I am working with word2vec data available at Spanish Billion Words Corpus and Embeddings
The dataset looks like this
v1 v2 v3
once 0.1 0.2
upon 0.3 0.4
a 0.5 0.6
time 0.7 0.8
... + thousands of lines and columns ...
This is my code to read data but what's important are the last two lines:
#install.packages("R.utils")
#install.packages("readr")
#install.packages("jsonlite")
library(R.utils)
library(readr)
library(jsonlite)
##############################
# word vectors in text format
##############################
url <- "http://cs.famaf.unc.edu.ar/~ccardellino/SBWCE/SBW-vectors-300-min5.txt.bz2"
compressed <- "SBW-vectors-300-min5.txt.bz2"
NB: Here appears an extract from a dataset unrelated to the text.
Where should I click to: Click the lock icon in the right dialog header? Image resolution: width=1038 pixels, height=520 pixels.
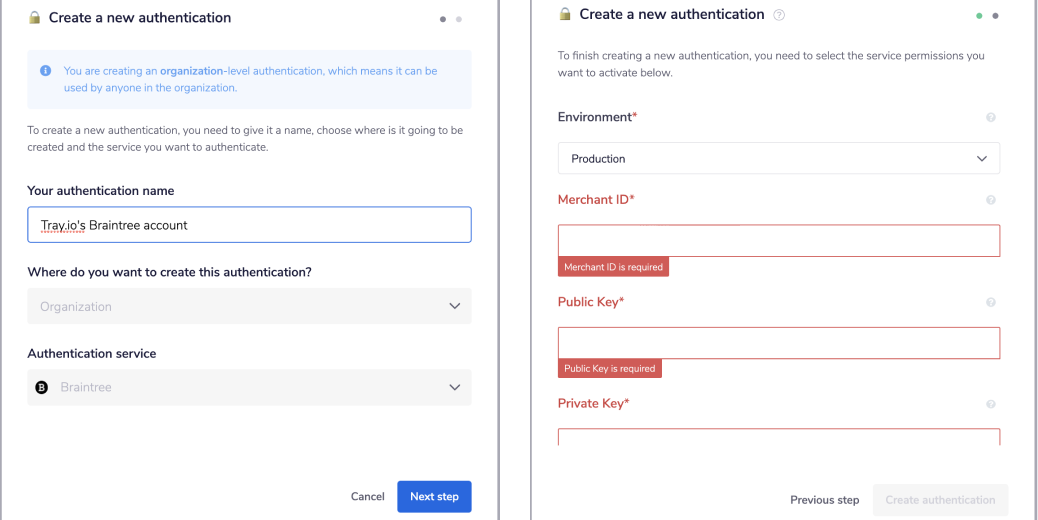[565, 15]
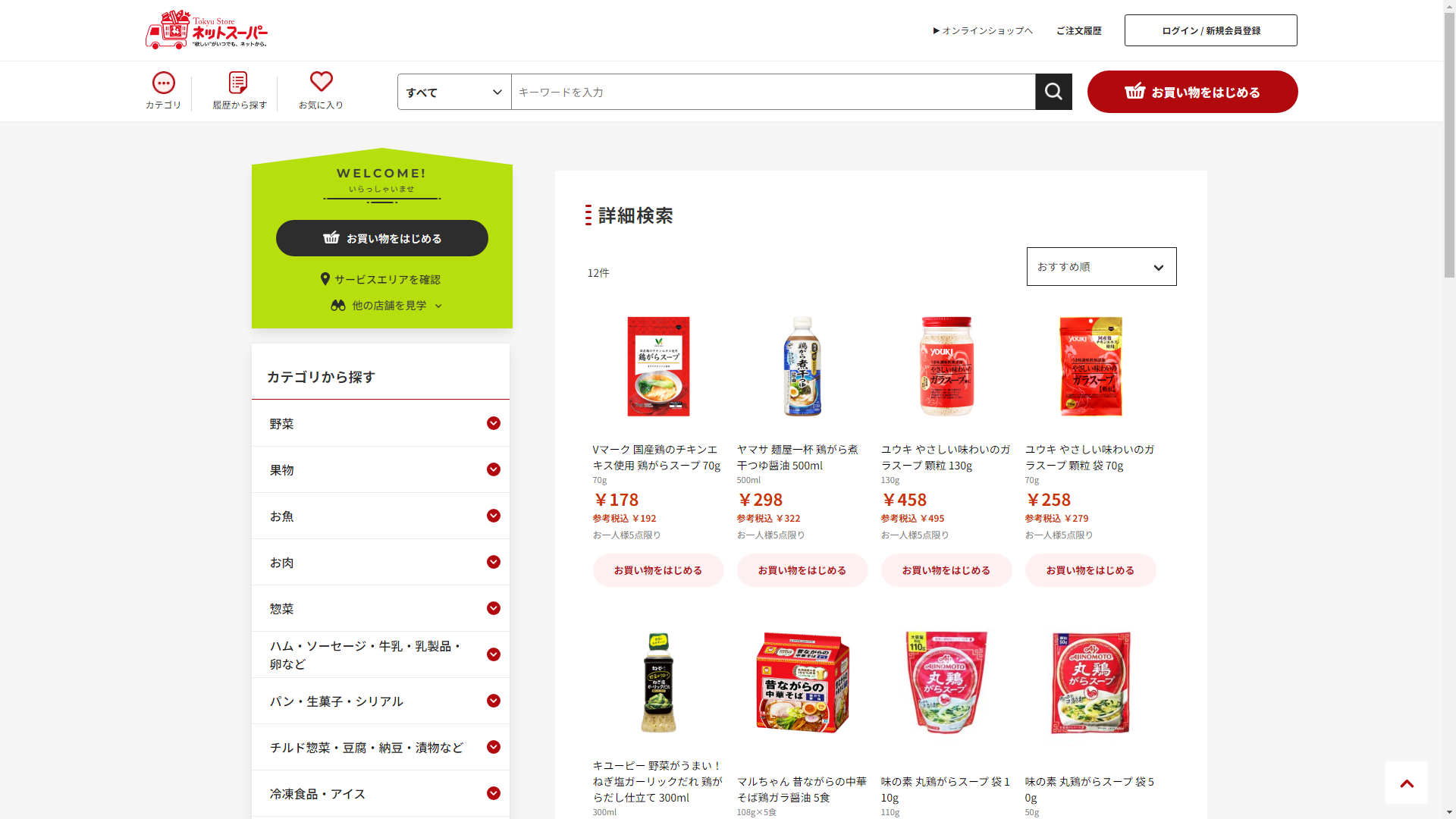Open the おすすめ順 sort dropdown
1456x819 pixels.
pyautogui.click(x=1101, y=267)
file <- "SBW-vectors-300-min5.txt"
file2 <- "SBW-vectors-300-min5.RData"
if(!file.exists(compressed)) {
print("downloading")
download.file(url, compressed, method="curl")
}
if(!file.exists(file) & file.exists(compressed)) {
bunzip2(compressed, file, remove = FALSE, skip = TRUE)
}
SBW_vectors_300_min5 <- readr::read_lines(file, skip = 1, n_max = -1L)
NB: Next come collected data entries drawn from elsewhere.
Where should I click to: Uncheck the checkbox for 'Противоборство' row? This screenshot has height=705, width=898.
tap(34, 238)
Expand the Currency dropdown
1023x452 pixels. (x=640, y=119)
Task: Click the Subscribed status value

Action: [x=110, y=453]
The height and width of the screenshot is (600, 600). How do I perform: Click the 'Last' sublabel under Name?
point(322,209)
SBW_vectors_300_min5_df = as.data.frame(do.call(rbind, strsplit(SBW_vectors_300_min5, split = " ")),
stringsAsFactors=FALSE)
When I run
SBW_vectors_300_min5 <- readr::read_lines(file, skip = 1, n_max = -1L)
SBW_vectors_300_min5_df = as.data.frame(do.call(rbind, strsplit(SBW_vectors_300_min5, split = " ")),
stringsAsFactors=FALSE)
I get the error invalid subscript type 'list'
But, if I do
SBW_vectors_300_min5 <- readr::read_lines(file, skip = 1, n_max = -1L)
SBW_vectors_300_min5 = strsplit(SBW_vectors_300_min5, split = " ")
SBW_vectors_300_min5 = as.data.frame(SBW_vectors_300_min5)
I went for the last option as the thing works without error messages. The problem for the last solution is that the columns are read as factors and with factor I cannot do Principal Component Analysis unless I do this
index <- sapply(values, is.factor)
SBW_vectors_300_min5 <- lapply(SBW_vectors_300_min5[index], function(x) as.numeric(as.character(x)))
That thing took more than 24 hrs to compute. If I want to make it reproducible then I have to think about something much more efficient.
How can I make SBW_vectors_300_min5_df = as.data.frame(do.call(rbind, strsplit(SBW_vectors_300_min5, split = " ")), stringsAsFactors=FALSE)
to work?